Figure 5:. ProCyon characterizes poorly-annotated proteins and their functions.

a) ProCyon generates phenotype predictions for AKNAD1. QA filtering selects the highest-confidence outputs; two of the three predicted phenotypes are experimentally supported. b) Additional ProCyon-generated phenotypes for other poorly characterized proteins. All proteins either have no UniProt-annotated function or have no UniProt function as of the ProCyon knowledge cutoff date. c) External evaluation of ProCyon using perturbation datasets. Parallel pathway analysis on genetic perturbation data is used to validate ProCyon-predicted functions for uncharacterized proteins. d) Top 100 functions prioritized by ProCyon for each protein. Percentile refers to the percentile of that protein among all 18,174 human proteins in our database for the specific function query. Green dots indicate overlap with perturbation-derived pathways; grey dots indicate other predictions. ** p < 0.005, * p < 0.05; hypergeometric test. e) ProCyon-generated pathways for poorly characterized proteins associated with Parkinson’s disease (PD). Left, heatmap of enrichment scores for each pathway compared to established PD-related proteins (“PD assoc.”), proteins expressed in the nervous system but not in PD or other neurodegenerative conditions (“Neuro control”), and proteins not expressed in brain tissues (“General control”), respectively. Right, differences in enrichment scores between “PD assoc.” and “Neuro control” and “General control”. Statistically significant differences shown in green. Pathways are grouped by PD association score provided by human experts (right).

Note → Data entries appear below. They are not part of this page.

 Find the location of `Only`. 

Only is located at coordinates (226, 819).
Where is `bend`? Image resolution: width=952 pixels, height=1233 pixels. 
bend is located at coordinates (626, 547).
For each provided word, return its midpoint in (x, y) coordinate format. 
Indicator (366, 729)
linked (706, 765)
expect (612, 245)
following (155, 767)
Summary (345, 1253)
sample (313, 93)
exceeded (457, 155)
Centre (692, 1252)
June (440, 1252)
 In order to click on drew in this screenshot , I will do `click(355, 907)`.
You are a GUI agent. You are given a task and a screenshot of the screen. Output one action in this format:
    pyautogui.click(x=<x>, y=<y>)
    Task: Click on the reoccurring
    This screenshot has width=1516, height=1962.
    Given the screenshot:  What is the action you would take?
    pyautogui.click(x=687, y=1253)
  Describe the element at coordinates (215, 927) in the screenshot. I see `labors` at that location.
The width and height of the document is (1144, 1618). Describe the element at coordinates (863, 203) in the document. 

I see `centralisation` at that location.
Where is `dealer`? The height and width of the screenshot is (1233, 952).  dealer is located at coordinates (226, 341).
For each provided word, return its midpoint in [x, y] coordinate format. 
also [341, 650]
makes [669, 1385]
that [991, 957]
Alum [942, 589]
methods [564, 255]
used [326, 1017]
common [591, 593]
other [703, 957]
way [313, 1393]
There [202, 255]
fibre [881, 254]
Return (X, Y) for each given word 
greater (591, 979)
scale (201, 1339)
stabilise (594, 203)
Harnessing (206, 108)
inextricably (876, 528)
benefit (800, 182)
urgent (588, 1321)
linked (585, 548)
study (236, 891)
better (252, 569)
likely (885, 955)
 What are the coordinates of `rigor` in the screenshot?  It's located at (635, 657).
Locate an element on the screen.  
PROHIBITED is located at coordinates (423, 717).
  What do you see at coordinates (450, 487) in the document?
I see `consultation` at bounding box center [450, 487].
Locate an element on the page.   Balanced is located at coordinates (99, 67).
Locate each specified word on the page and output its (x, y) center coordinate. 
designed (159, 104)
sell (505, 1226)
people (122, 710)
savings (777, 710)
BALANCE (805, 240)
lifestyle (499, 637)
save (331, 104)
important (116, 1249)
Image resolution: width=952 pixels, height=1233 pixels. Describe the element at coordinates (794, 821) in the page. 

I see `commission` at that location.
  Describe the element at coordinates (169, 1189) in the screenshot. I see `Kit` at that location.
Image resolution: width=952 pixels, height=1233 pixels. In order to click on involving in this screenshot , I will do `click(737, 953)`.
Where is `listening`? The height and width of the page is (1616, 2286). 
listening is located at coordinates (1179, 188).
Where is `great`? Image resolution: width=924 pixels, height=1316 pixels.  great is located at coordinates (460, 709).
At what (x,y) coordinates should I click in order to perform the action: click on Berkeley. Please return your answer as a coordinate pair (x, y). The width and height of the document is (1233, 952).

Figure 6:. Experimental validation in multiple sclerosis using post-mortem brain RNA-seq with mechanistic characterization by ProCyon.

a) MS brain tissue was dissected, stained, and RNA-sequenced. b) Blocks from the superior frontal gyrus (SFG) were sampled. c) Luxol fast blue/cresyl violet distinguished grey and white matter. d) MOG staining identified activated microglia/macrophages. e) HLA-D⁺ areas were masked in red. f) Neurons were labeled with HuC/D. g) Differential expression analysis identified HLA⁺-associated genes (FDR < 0.05, shown in red). h) Validation of ProCyon rankings across five MS hallmarks. Left: retrieval prompts. Right: DEG percentiles for each hallmark. Boxplots show interquartile range and median. i) ProCyon-assigned ranks for HLA⁺ DEGs (red) compared to 2000 random non-DEGs. j) ProCyon retrieval percentiles for ‘unexpected’ proteins (Methods Sec. 4.13) across control diseases versus MS. Control diseases vary in similarity to MS (bottom legend). X markers denote known protein–disease associations. MS is marked by a vertical purple bar. * = significant compared to MS control group; ** = significant across three control groups (Methods Sec. 4.13). k) Top 15 ProCyon-predicted pathways for ZNF727, EVI2B, and MS4A7. Highlighted by the percentage of MS-associated proteins (per GO) in each pathway.